**What is being asked:** Your task is to filter the entries and copy every line containing the string "Subscribe".
((
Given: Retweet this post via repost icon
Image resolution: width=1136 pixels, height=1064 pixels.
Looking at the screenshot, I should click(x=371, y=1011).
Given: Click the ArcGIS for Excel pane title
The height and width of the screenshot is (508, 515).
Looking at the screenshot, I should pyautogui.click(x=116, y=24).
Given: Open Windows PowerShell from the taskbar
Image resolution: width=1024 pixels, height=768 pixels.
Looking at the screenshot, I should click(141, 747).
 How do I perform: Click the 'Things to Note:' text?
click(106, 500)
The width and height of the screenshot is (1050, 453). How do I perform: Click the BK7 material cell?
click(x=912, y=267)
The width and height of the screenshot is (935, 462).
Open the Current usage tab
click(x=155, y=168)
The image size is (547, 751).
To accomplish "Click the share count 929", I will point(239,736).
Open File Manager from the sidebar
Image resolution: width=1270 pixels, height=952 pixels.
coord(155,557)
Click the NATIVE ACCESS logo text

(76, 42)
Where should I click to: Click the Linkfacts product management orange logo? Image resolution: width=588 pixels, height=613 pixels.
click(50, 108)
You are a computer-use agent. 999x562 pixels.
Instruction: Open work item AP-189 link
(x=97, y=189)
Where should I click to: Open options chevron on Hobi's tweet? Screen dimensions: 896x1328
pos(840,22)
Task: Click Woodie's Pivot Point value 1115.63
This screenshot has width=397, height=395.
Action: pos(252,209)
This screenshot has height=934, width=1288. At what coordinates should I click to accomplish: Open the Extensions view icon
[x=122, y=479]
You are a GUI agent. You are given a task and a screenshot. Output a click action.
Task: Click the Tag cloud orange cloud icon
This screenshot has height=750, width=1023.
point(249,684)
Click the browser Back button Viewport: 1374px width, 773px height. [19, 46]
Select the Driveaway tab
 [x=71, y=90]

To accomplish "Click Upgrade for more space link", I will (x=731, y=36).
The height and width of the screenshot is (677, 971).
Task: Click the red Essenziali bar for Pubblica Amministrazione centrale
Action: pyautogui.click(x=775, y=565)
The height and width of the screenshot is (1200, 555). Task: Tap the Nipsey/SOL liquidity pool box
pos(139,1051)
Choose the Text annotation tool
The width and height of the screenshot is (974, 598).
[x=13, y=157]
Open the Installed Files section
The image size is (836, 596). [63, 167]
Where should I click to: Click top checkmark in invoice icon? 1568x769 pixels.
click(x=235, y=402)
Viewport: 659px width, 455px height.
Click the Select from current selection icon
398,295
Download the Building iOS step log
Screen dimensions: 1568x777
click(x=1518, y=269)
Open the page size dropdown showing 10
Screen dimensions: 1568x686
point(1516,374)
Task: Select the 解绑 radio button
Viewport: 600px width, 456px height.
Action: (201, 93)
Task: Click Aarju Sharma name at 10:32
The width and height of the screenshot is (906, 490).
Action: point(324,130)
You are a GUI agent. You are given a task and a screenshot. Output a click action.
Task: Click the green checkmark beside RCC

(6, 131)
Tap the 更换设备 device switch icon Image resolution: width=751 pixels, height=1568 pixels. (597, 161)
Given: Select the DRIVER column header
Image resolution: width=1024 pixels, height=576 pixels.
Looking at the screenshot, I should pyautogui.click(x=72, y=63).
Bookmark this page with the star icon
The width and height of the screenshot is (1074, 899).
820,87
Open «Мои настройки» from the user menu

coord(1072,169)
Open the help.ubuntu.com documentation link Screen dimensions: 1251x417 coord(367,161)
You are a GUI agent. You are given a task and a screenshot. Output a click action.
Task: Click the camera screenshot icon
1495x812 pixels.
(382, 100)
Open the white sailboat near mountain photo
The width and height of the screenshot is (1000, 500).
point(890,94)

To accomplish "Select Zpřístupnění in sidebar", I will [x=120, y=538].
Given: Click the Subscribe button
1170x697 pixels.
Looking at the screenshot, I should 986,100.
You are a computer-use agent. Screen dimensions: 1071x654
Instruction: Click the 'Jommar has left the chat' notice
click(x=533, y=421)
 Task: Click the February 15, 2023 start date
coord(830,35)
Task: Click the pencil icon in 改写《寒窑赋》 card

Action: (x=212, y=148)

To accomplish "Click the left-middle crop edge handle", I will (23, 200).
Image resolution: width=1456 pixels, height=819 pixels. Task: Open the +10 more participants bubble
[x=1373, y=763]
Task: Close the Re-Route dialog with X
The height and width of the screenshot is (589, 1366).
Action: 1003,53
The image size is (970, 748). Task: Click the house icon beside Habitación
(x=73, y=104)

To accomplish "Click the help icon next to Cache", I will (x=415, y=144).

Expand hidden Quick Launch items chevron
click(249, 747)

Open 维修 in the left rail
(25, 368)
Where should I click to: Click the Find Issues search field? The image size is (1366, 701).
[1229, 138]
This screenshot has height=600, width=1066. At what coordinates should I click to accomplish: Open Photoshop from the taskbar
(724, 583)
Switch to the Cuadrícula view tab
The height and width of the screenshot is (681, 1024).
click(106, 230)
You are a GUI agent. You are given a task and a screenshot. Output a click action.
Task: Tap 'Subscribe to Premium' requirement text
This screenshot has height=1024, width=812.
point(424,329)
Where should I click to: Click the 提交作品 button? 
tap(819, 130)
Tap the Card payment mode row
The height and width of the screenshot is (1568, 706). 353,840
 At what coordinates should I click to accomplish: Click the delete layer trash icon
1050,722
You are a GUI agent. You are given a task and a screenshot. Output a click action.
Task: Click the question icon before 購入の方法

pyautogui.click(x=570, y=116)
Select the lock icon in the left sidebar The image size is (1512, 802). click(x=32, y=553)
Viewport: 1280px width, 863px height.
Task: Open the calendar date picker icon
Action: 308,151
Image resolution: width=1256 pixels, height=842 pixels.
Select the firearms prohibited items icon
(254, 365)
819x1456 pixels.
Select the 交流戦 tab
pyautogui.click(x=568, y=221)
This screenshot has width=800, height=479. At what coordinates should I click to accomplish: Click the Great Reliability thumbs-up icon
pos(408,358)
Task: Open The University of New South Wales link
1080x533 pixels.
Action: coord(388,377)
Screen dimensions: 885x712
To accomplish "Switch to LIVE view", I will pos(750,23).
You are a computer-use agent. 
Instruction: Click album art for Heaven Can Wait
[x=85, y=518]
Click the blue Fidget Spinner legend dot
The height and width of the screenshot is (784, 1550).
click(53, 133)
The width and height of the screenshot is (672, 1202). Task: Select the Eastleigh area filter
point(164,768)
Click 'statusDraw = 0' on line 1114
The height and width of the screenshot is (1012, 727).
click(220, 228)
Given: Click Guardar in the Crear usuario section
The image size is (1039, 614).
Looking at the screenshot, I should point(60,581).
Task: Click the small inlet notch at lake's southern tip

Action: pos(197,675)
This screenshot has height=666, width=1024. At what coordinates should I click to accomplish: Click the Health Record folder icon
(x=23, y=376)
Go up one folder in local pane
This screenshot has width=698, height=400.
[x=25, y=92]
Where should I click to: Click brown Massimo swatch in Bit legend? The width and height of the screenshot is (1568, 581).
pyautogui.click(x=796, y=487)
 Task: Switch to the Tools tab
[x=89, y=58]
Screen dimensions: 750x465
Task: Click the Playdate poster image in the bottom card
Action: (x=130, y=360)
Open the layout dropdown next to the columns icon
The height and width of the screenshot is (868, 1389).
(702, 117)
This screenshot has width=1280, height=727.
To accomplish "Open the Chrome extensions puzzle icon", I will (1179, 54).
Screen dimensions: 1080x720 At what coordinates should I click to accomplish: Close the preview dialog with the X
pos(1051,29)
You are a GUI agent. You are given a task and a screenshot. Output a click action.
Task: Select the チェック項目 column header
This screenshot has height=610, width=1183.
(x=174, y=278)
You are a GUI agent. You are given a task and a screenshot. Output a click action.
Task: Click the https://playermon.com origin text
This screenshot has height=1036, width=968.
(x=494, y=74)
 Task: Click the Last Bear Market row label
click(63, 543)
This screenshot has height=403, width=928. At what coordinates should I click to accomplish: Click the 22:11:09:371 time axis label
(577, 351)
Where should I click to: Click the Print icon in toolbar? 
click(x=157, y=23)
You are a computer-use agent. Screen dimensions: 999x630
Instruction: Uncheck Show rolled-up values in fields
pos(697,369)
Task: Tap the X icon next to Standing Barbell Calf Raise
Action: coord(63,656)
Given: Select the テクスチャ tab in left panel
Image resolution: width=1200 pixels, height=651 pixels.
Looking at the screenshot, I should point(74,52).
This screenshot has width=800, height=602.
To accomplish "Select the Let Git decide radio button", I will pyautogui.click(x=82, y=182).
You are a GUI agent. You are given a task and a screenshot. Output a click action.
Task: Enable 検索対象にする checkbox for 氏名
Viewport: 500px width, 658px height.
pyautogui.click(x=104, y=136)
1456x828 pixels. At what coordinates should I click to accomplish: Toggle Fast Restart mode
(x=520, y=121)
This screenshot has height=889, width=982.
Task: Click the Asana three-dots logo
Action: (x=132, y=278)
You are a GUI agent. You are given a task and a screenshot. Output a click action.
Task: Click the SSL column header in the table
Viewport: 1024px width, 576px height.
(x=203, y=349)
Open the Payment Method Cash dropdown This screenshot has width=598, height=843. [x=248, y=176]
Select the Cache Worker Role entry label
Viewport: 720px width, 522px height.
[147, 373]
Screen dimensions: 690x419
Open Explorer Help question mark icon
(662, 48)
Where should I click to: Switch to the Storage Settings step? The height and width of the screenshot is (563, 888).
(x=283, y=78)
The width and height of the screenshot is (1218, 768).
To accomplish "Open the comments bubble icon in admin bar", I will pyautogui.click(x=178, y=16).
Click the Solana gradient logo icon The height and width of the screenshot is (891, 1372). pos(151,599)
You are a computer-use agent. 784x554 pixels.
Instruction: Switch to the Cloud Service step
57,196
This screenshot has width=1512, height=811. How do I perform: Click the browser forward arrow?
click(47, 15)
))
**Answer section:**
Given: Click the Subscribe button
Task: Tap 'Subscribe to Premium' requirement text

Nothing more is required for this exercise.